Using the section on feature parameter optimization, answer these:
(a) Which R package is the optimization methodology based on?
(b) Which algorithms are currently not supported?
(c) Which function builds a parameter set for feature finding, and which one builds a parameter set for feature grouping?

◆ Selection
——
8.3 Feature parameter optimization

Many different parameters exist that may affect the output quality of feature finding and grouping. To avoid time consuming manual experimentation, functionality is provided to largely automate the optimization process. The methodology, which uses design of experiments (DoE), is based on the excellent Isotopologue Parameter Optimization (IPO) R package. The functionality of this package is directly integrated in patRoon. Some functionality was added or changed, the most important being support for other feature finding and grouping algorithms besides XCMS and basic optimization support for qualitative parameters. Nevertheless, the core optimization algorithms are largely untouched.

This section will introduce the most important concepts and functionality. Please see the reference manual for more information (e.g. ?`feature-optimization`).

NOTE The SIRIUS and SAFD algorithms are currently not (yet) supported.

8.3.1 Parameter sets

Before starting an optimization experiment we have to define parameter sets. These sets contain the parameters and (initial) numeric ranges that should be tested. A parameter set is defined as a regular list, and can be easily constructed with the generateFeatureOptPSet() and generateFGroupsOptPSet() functions (for feature finding and feature grouping, respectively).
——
Records on locating elements on screens:
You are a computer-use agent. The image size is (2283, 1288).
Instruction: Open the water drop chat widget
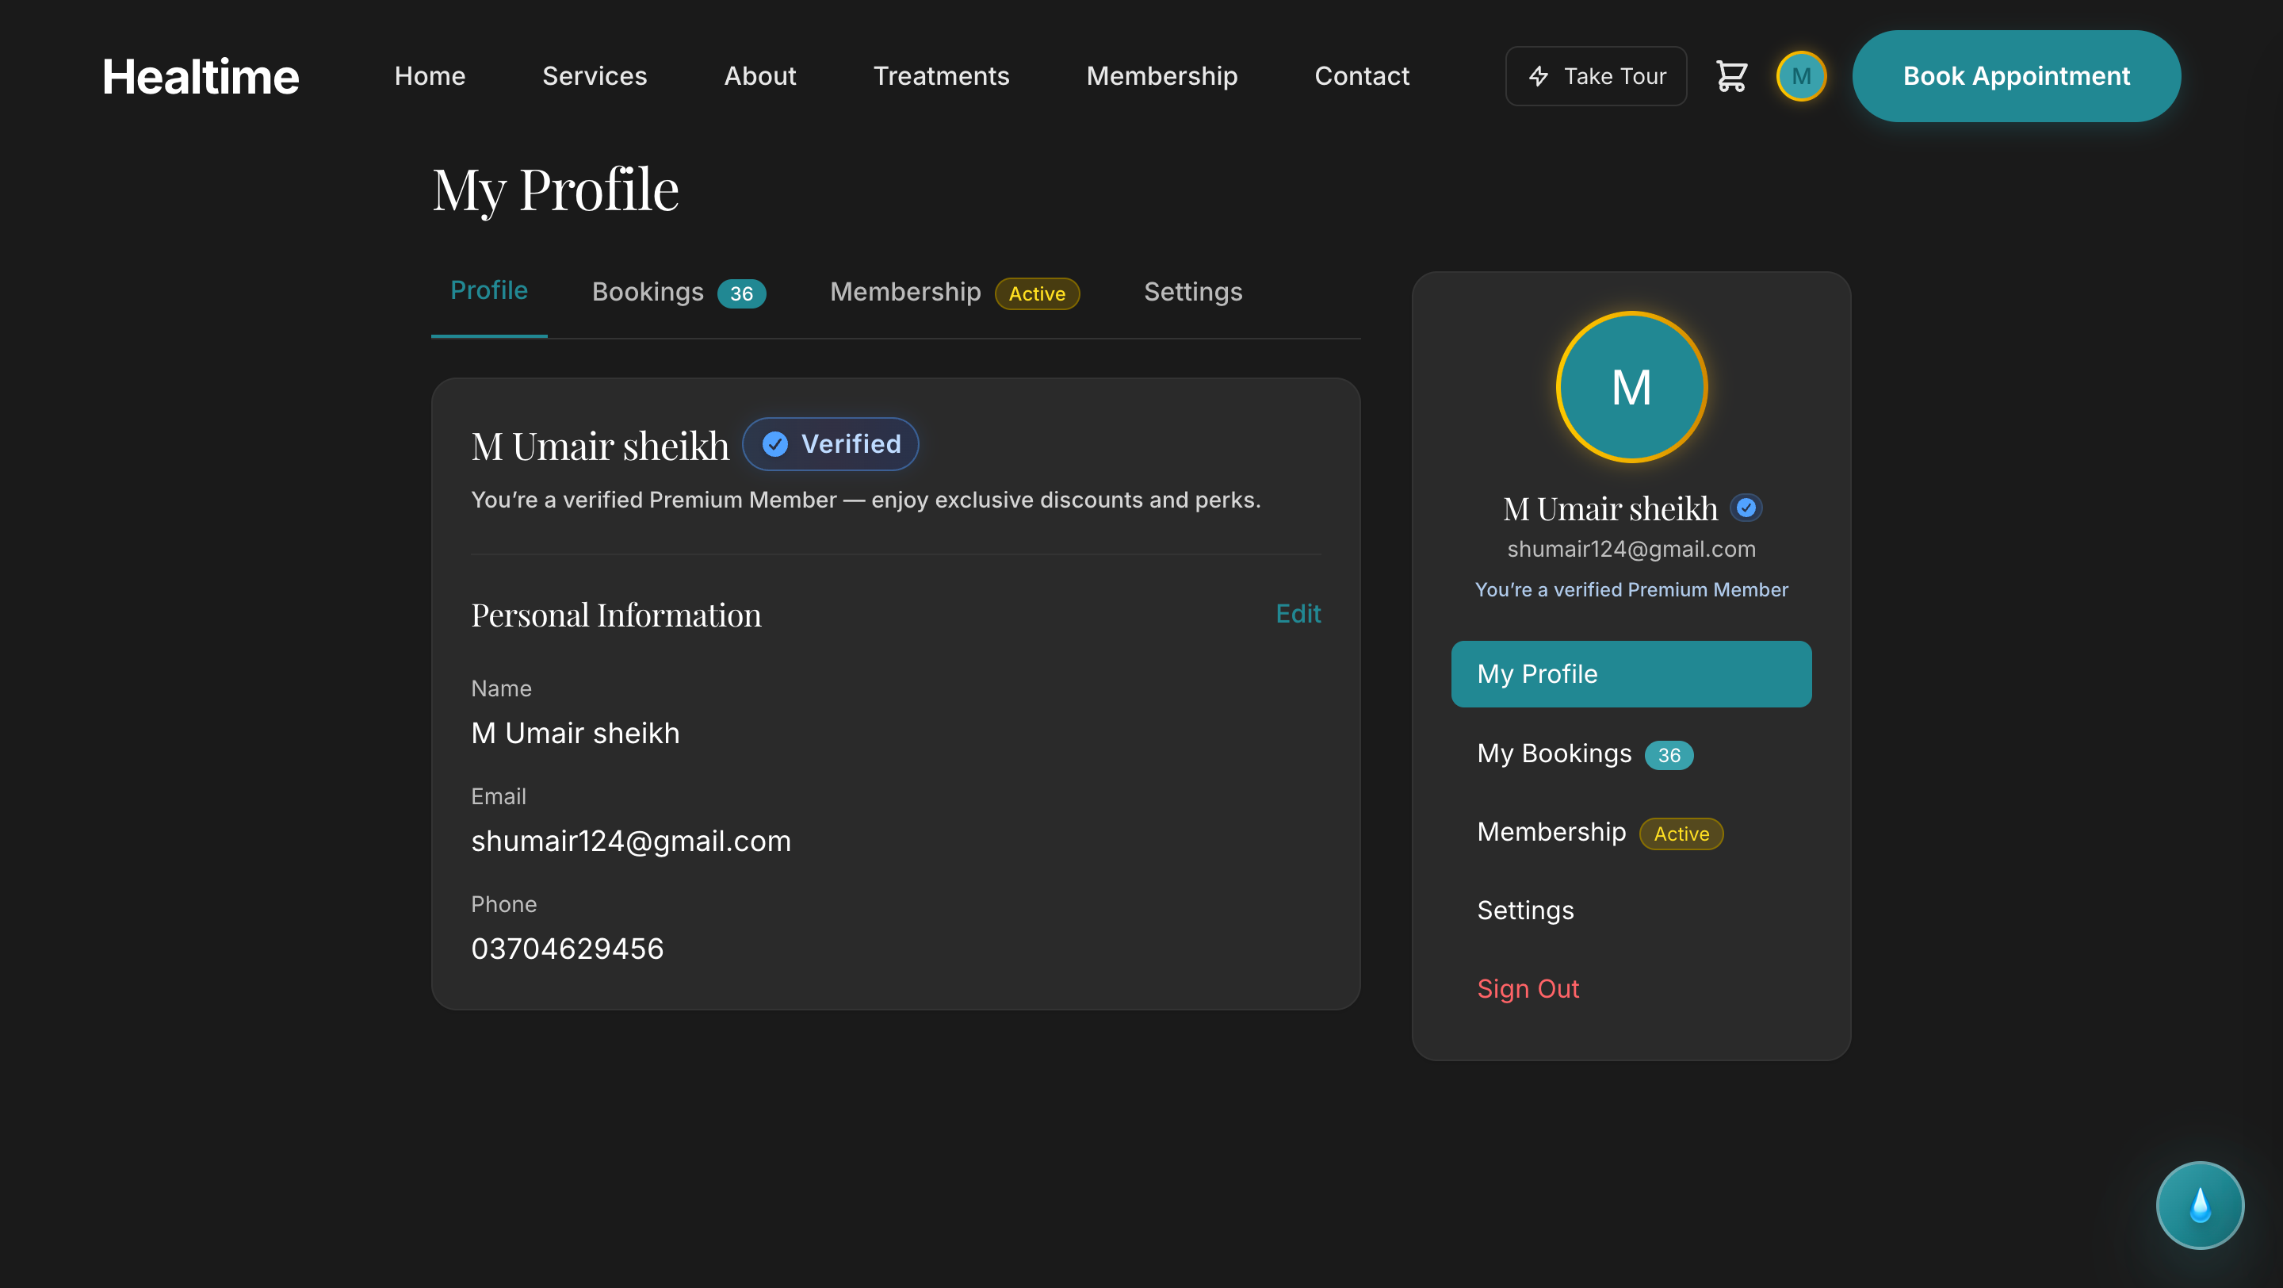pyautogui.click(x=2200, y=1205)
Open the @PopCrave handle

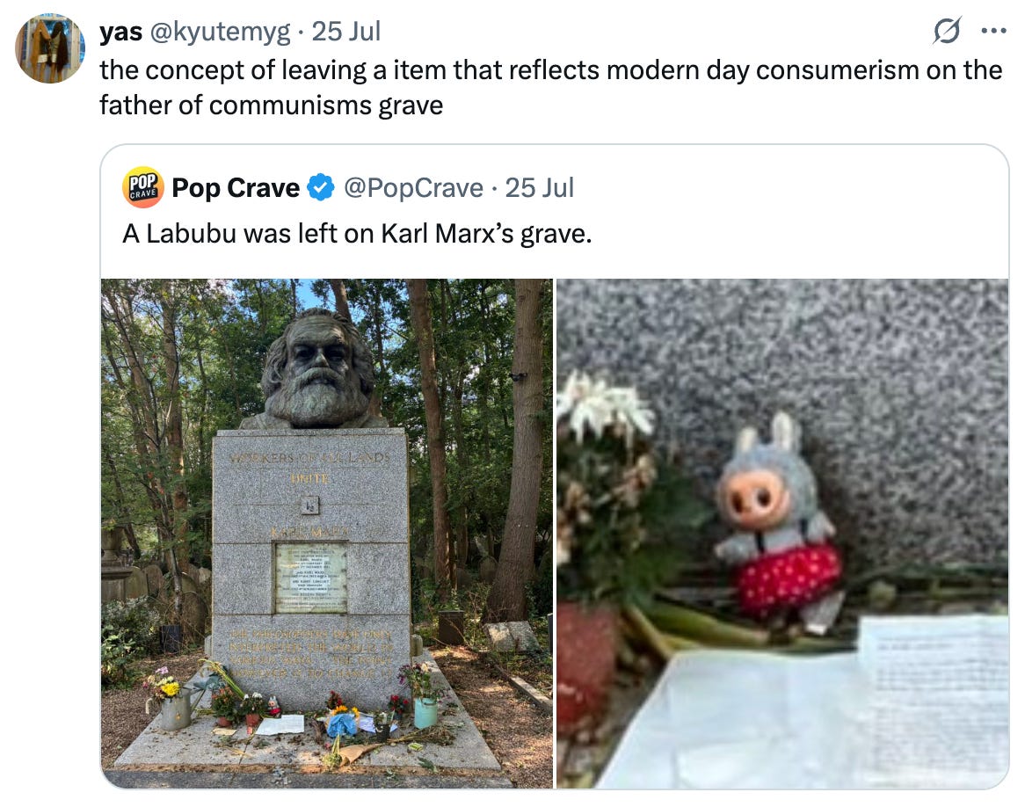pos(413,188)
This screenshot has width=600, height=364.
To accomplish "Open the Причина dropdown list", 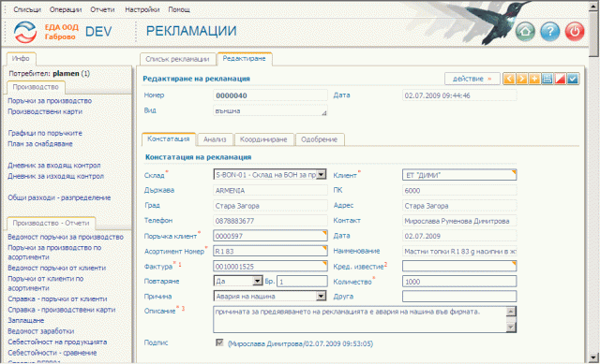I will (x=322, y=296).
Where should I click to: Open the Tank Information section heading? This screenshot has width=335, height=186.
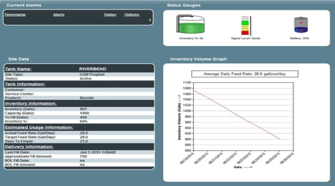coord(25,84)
——
◆ Answer to this problem
(a) The Isotopologue Parameter Optimization (IPO) R package.
(b) SIRIUS and SAFD.
(c) generateFeatureOptPSet() for feature finding, and generateFGroupsOptPSet() for feature grouping.